- Born: 15 April 1926 Toroszówce n. Krosno
- Died: 1 June 2012 (aged 85) Wrocław, Poland
- Education: Wrocław University
- Known for: Construction of non-isomorfic Steiner systems
- Scientific career
- Fields: Mathematics
- Workplaces: Ossolineum Wrocław University of Technology
- Doctoral advisor: Czesław Ryll-Nardzewski

= Barbara Rokowska =

Polish mathematician (1926-2012)

Barbara Rokowska (1926–2012) was a Polish mathematician known for her work on Steiner systems and certain problems posed by Paul Erdős. She was a professor at Wrocław University of Science and Technology.

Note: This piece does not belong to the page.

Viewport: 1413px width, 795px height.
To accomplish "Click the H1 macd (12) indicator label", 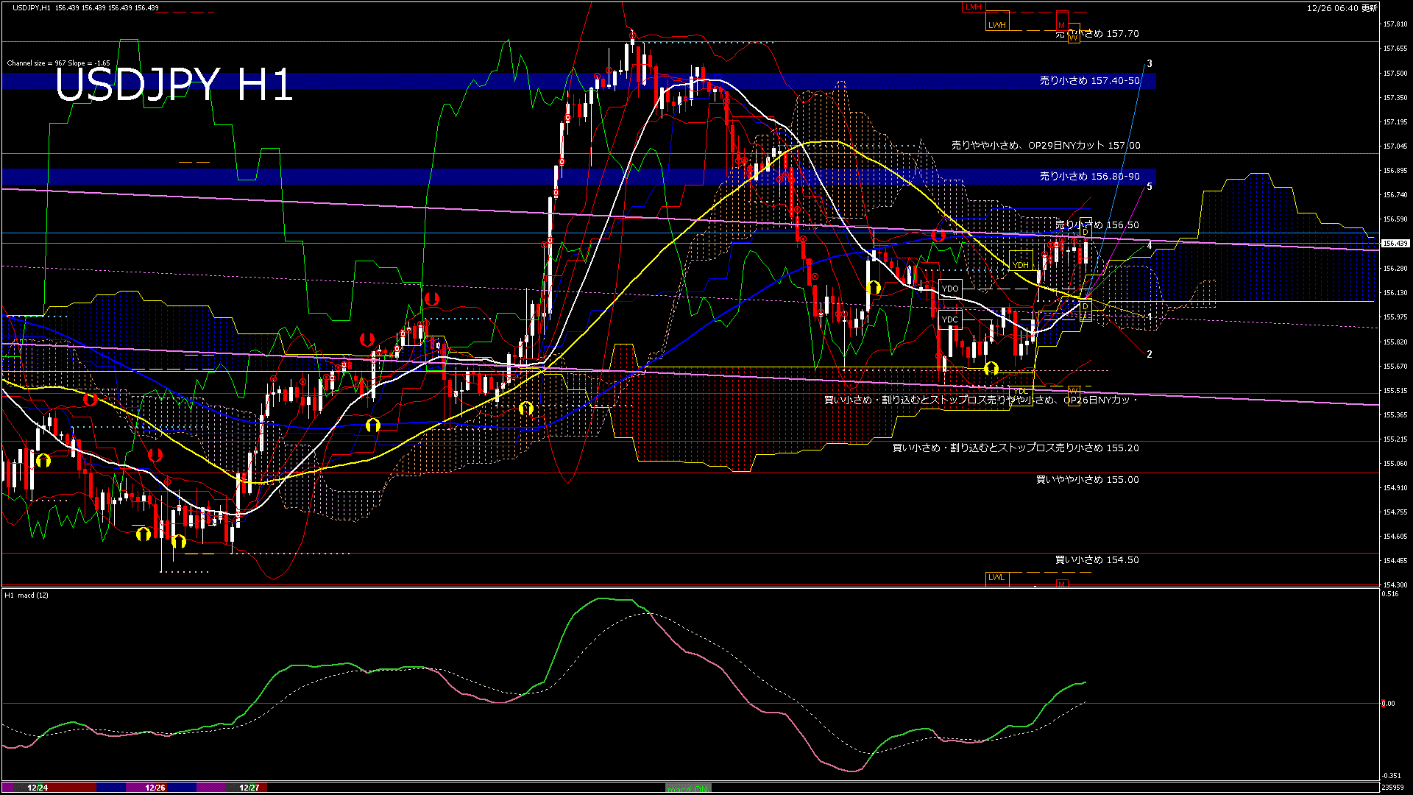I will click(x=26, y=595).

Rokowska received an undergraduate degree in Polish from the University of Wrocław in 1951. She later began a second degree program at the University of Wrocław in mathematics. While pursuing her studies, she worked as a technical editor for mathematics journals including Colloquium Mathematicum. That journal received a submission from Erdős involving an estimate of a certain integral depending on k parameters. Though interesting, the submission was hastily written and incomplete. Rokowska's master's thesis filled in the details of Erdős' work. One of her first papers, written in collaboration with Andrzej Schinzel, treated a number theory problem also posed by Erdős.

Rokowska received her PhD, on Steiner systems, in 1966. Her doctoral advisor was Czesław Ryll-Nardzewski. She had 5 PhD students of her own.

She is buried at the Osobowicki Cemetery in Wrocław [section 134, row 6, grave 192].